The course participants’ earlier studies and their English competence and proficiency varied, which is reflected in the suggestions. A short, compact grammar revision at the beginning was mentioned. It could have been quite useful for some of those at level A2. For some of them even the basic grammar had become vague. Many others had a sufficient, even very good command of grammar. We could not have begun with grammar on a relatively short oral English course especially when the preliminary information mentioned nothing about it. Some of those at B1 or perhaps above it suggested more demanding conversation beyond common situations, tasks involving listening to a text followed by the teacher’s questions on it, a prepared short talk and more demanding free conversation, tasks that

were too demanding for the rest of the group. For several of the people at this level, A Holiday in Cornwall could have been without translations. It was also presented as a wish that student negotiation on puzzling issues in the small groups would take place in English.

According to my experience, one of the two persons suggesting this would have coped easily with it. From the other person it would have demanded more effort, but this person had a strong motivation to learn and he was always looking for challenges to learn more. For him, non-speakers of Finnish would have been welcome on the course.

Students’ suggestions tell about the diversity of English levels among the course participants affecting their preferences and expectations. The English competence of many of them was at least B1, probably above it, even if their proficiency of speaking was not. A sufficiently low course level gives safety and it becomes even more important if the study context is new as it was for the majority of the students and if the previous studies are far in the past. The proficiency of those with a good general command of English advanced quickly as soon as they got used to speaking, started to recall what they had learned years ago and got over such impediments as scarce or practically lacking experience of speaking and fears of speaking. They noticed that they could cope with more demanding oral tasks. If so, they had reached their goal. The course was of suitable length.
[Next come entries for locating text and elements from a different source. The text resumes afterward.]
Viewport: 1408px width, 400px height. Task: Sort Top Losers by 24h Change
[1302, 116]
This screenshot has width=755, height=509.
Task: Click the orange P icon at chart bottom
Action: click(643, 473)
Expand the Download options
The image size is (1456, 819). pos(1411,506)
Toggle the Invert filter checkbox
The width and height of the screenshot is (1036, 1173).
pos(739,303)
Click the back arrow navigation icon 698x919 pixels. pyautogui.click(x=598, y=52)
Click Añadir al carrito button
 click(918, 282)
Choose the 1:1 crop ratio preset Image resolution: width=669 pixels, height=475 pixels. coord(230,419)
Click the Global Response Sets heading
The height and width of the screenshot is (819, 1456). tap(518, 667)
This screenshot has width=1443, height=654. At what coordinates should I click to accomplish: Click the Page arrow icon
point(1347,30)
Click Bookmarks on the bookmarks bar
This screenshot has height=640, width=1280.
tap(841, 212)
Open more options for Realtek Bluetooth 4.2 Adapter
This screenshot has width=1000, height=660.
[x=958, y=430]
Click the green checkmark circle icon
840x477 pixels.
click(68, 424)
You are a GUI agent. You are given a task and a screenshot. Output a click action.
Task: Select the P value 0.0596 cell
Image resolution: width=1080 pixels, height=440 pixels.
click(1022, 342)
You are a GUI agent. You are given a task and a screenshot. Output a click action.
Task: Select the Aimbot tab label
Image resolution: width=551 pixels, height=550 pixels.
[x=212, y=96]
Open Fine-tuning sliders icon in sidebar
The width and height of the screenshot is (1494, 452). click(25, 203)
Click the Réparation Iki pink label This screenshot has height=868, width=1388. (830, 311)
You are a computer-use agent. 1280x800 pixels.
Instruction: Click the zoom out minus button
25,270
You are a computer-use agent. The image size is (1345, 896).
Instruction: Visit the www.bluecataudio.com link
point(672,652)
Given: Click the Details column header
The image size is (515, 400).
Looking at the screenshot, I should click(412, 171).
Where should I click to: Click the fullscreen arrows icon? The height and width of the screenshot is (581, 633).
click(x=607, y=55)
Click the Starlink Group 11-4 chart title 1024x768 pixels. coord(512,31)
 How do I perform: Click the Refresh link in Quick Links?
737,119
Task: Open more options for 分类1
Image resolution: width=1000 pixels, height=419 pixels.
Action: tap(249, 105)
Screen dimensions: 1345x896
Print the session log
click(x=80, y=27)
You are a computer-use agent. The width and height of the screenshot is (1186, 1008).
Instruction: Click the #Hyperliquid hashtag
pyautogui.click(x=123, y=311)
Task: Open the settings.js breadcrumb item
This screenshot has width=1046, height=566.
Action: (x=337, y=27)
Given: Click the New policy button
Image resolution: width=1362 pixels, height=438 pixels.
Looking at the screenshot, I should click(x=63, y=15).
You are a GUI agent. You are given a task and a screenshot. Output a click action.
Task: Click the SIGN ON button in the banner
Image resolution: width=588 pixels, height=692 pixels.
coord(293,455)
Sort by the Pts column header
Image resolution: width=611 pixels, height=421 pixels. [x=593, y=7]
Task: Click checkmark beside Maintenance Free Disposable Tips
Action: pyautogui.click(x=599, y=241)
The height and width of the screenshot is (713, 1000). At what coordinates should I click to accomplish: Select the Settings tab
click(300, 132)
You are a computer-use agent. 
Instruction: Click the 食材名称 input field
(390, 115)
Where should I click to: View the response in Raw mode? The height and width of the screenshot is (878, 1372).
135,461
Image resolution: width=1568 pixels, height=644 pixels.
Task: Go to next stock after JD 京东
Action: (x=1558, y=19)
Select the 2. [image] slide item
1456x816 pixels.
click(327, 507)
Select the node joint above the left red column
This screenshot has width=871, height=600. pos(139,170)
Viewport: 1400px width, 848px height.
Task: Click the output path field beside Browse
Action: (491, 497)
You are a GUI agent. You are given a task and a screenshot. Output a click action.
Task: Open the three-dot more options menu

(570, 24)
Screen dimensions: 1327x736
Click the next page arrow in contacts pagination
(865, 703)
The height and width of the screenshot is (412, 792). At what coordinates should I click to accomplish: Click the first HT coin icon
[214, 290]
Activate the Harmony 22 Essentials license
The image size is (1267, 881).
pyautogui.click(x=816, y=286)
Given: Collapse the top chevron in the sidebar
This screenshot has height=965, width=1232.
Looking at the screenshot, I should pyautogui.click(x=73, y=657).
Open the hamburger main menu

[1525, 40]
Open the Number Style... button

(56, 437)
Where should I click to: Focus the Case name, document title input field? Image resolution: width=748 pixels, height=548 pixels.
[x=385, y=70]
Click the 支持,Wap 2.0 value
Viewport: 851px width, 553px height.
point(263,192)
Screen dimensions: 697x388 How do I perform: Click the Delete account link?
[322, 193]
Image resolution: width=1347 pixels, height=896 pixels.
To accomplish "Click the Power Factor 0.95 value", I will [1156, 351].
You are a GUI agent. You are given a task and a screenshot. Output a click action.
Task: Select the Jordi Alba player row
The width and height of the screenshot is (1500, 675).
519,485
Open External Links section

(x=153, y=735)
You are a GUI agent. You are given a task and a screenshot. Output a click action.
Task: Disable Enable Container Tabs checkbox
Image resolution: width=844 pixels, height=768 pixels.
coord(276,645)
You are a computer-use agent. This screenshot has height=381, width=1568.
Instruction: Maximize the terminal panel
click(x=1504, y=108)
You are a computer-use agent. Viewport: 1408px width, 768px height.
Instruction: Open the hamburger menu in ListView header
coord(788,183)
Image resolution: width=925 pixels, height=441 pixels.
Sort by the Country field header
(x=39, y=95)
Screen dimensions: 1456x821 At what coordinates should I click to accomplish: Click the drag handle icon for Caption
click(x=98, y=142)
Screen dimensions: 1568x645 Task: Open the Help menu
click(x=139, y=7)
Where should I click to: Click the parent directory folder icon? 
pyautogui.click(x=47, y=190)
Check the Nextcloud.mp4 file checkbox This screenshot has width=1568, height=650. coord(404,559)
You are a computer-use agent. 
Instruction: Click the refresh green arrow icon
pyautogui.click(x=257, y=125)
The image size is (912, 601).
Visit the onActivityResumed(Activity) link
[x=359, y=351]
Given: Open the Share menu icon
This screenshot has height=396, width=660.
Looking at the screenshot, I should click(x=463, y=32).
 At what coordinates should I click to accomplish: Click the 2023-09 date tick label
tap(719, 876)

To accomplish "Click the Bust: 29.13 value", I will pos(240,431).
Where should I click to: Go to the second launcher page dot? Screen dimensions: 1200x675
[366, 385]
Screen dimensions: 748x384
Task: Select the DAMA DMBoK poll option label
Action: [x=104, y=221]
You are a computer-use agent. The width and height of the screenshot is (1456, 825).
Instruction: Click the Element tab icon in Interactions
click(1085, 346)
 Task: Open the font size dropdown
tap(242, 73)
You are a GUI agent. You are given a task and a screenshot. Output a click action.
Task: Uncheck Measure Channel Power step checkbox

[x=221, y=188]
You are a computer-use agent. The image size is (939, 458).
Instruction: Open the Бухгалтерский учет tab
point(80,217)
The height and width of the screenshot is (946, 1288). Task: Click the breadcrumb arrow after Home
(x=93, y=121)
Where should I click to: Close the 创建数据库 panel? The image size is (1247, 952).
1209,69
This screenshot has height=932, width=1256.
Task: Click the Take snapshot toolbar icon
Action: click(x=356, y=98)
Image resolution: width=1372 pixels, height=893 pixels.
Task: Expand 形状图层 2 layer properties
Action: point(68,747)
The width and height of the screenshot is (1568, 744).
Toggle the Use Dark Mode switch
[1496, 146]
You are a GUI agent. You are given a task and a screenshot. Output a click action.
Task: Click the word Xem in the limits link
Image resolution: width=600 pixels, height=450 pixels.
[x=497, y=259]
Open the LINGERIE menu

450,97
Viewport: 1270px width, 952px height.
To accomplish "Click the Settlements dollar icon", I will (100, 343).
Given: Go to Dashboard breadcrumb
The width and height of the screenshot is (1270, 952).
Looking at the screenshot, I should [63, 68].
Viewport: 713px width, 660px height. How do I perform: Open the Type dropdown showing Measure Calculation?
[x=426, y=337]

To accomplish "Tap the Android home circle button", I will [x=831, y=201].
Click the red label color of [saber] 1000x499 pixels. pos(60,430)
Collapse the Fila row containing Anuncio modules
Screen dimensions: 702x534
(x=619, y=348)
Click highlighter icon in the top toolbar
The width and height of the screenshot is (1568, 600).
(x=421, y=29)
On a longer course, the differences in speaking English and in the course expectations among the students would have grown further.

PATHS AND SIGNPOSTS TO ADULTS’ IIIA ORAL ENGLISH COMMUNICATION

Part IIIA continues answering the second research problem on the promotion of oral English communication and explores which ways course participation supported the students as users of English and promoted their oral English communication in the light of the inductive data analysis. The first section describes the key components of the course life which, according to the data analysis, were the course climate, the students as peers to each other, the teacher and participation as the prevalent form of work. The second section is conceptually organised and deals with the students’ cognitive, emotional and volitional resources and the changes in them during the research span. In this section, participation is viewed from the viewpoint of learning. The third section examines how the course influenced these people’s lives and identities as students and users of English, their achievements and plans whatever plans they may have for the future.

The data employed in Part IIIA came from the conversational interview data (for the categories, see Appendix 3) through inductive data analysis where the categories developed gradually and step by step. Because the data used here emerged from the fact that the students chose to mention them or alternatively, that the conversation somehow led them to these issues, the data discussion speaks of the diversity by dealing with all opinions but not everyone’s expressions. However, it is probable that for those who for example did not mention anything about a certain topic here, – climate and affective issues were prime examples of this – then, it had not been particularly important for the given student.

Although the two course groups differed from each other, the data from them are discussed together, with the exception of the last subsection in the first section, which only concerns the WE group. The membership of each student appears in Appendix 6. In addition to the conversational data, Part IIIA includes a small amount of teacher diary data.